Was ist Spermidin und wo steckt es drin?
Spermidin ist ein Molekül, das natürlicherweise im Körper vorkommt, mit dem Alter abnimmt und über fermentierte Lebensmittel sowie Darmbakterien aufgenommen beziehungsweise produziert wird. Ob du extra Spermidin supplementieren solltest, ist eine andere Frage; was es ist und woher es kommt, ist dagegen gut beschrieben.
Spermidin ist ein kleines, stickstoffreiches Molekül, das natürlicherweise in fast allen Lebewesen vorkommt: von Hefen und Würmern bis hin zum Menschen. Der Körper stellt Spermidin selbst her, nimmt es aber auch über die Nahrung auf, und die Darmbakterien produzieren es zusätzlich.
Ein großer Teil des Spermidins im Körper stammt aus dem Darm. Beim Abbau von Proteinen bilden Darmbakterien sogenannte Polyamine, dabei entsteht zunächst Putrescin als Zwischenstufe, das anschließend zu Spermidin umgebaut wird. Der Darm ist damit eine der wichtigsten Quellen für den Körper.

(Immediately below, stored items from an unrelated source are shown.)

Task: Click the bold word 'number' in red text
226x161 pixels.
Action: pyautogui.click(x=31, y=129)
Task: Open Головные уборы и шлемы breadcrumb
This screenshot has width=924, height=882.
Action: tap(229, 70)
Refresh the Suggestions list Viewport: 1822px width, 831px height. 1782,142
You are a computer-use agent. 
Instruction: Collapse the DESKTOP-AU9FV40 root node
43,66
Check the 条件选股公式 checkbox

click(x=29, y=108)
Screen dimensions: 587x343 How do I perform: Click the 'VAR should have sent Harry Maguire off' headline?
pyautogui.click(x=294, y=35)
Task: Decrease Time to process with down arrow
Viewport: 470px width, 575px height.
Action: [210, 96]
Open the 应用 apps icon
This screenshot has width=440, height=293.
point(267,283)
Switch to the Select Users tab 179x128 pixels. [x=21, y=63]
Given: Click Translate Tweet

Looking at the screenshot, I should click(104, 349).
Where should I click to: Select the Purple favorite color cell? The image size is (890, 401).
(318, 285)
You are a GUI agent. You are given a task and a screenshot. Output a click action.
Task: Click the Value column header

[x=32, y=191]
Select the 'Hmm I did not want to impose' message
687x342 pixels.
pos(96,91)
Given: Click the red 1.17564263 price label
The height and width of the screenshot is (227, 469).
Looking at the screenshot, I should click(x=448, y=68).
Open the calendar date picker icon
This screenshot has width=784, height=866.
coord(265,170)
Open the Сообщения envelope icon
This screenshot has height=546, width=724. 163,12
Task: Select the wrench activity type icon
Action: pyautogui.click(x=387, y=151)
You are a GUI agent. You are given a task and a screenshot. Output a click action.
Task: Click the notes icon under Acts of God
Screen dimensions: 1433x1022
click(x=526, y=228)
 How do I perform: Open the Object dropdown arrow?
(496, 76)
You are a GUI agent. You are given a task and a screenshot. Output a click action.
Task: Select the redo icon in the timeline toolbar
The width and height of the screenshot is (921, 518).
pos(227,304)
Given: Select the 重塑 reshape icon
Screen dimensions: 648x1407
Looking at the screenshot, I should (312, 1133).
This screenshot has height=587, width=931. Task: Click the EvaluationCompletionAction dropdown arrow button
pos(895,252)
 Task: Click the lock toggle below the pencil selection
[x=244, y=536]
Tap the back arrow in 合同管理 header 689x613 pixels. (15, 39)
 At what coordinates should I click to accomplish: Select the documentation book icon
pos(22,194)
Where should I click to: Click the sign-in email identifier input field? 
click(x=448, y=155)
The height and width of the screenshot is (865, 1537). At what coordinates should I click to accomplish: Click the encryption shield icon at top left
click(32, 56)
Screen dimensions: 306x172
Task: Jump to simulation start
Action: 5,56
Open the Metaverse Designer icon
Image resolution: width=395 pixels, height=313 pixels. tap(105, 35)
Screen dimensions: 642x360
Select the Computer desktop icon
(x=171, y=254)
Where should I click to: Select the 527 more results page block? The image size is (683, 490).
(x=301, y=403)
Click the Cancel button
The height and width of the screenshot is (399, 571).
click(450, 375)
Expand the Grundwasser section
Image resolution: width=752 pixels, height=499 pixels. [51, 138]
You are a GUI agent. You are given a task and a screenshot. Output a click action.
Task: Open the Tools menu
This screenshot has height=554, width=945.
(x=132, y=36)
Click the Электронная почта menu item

Spermidin steckt auch in gewöhnlichen Lebensmitteln. Fermentierte oder gereifte Produkte enthalten in der Regel besonders viel davon. Bevölkerungsstudien zeigen, dass eine höhere Zufuhr über die Nahrung mit einer niedrigeren Sterblichkeit zusammenhängt, doch das ist eine Assoziation und kein Beweis für Ursache und Wirkung.
Ein bemerkenswertes Merkmal: Der Spermidinspiegel im Körper sinkt mit zunehmendem Alter. Ob dieser Rückgang beim Menschen tatsächlich zum Altern beiträgt, ist bislang nicht belegt. Was Forschende außerdem beschreiben: Spermidin aktiviert in Zellen dasselbe Reinigungssystem wie Fasten, weshalb es den Spitznamen "Fasten-Mimetikum" bekommen hat.
Alle Aussagen beruhen auf Übersichtsarbeiten und nicht einzeln gelisteten Studien (PMID 29371440, 42235230, 30306826, 29955838, 31940783, 32009110, 27841876). Randomisierte Studien oder Metaanalysen sind in den Quellen nicht enthalten. Aussagen über den altersbedingten Rückgang des Spermidins und das Sterblichkeitsrisiko sind rein assoziativer Natur.